No need to get agitated ... why on earth should I go & buy a new drone in order to do what you advised the OP earlier?

...Read up in the manual about RTH for details.

And I did that ... & all about Power saving RTH is neatly mentioned under the Smart RTH section there & not mentioned under the Failsafe section.

And to me it really looks like your assumed flight path during the signal loss is straight?

Are you sure that your MA2 is working as it should?
 
EEridani, the simplest thing to do might be to post the flight log of the flight, that is if you keep your logs and can remember which one it was.
It would probably settle any disagreements .....either way.
If you do not like posting private information such as serial numbers & GPS data then, upload the log to Phantomhelp, download the csv and clear the relevant cells in the csv.
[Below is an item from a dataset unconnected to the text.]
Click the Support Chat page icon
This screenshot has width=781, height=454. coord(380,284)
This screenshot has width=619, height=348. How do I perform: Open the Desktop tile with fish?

Leave the columns themselves in place, just clear the cells, then save a copy and change the extension to txt, then upload that txt to here.
The uploaded log can then be downloaded by whoever wants to read it, the extension changed back to csv and the file then processed with CsvView.
From memory I tried that a while back and it works.
 
Hard to judge AGL over terrain from a distance. Only thing you would otherwise have is a RTH over the highest obstacle. Older models would allow manual control in signal range, but only coming back down and moving around laterally.
 
No need to get agitated ... why on earth should I go & buy a new drone in order to do what you advised the OP earlier?



And I did that ... & all about Power saving RTH is neatly mentioned under the Smart RTH section there & not mentioned under the Failsafe section.

And to me it really looks like your assumed flight path during the signal loss is straight?

Are you sure that your MA2 is working as it should?
Then you missed the detail that FAILSAFE RTH invokes STRAIGHT LINE RTH, and that STRAIGHT LINE RTH will invoke POWERSAVE RTH if the conditions merit. It is a very simple algorithm.

The flight, from LOS to control is bee line straight, as it should be. After LOS, the drone backed up a meter or two, then the drone turned toward home, started flying at altitude, encountered the hill and went into detour, slowed, increased altitude while slowly moving forward until it cleared the hill crest, it then went back into P-GPS, continued for a bit then started descending at 17%. It was during that descent I discovered I once again had control.

@PhiliusFoggg The video is my source for some of the actions the drone was taking. It shows the drone was making tentative decisions, which is interesting to watch. There are also places where the drone slowed and stopped on the return, again, like it was testing the waters before it switched back to P-GPS and where it began the descent. Some of this shows up in the log, too. But not as clear as the video.

Slup - if my drone is broken, it is broken in a very intelligent and good way. I wouldn't want to replace it.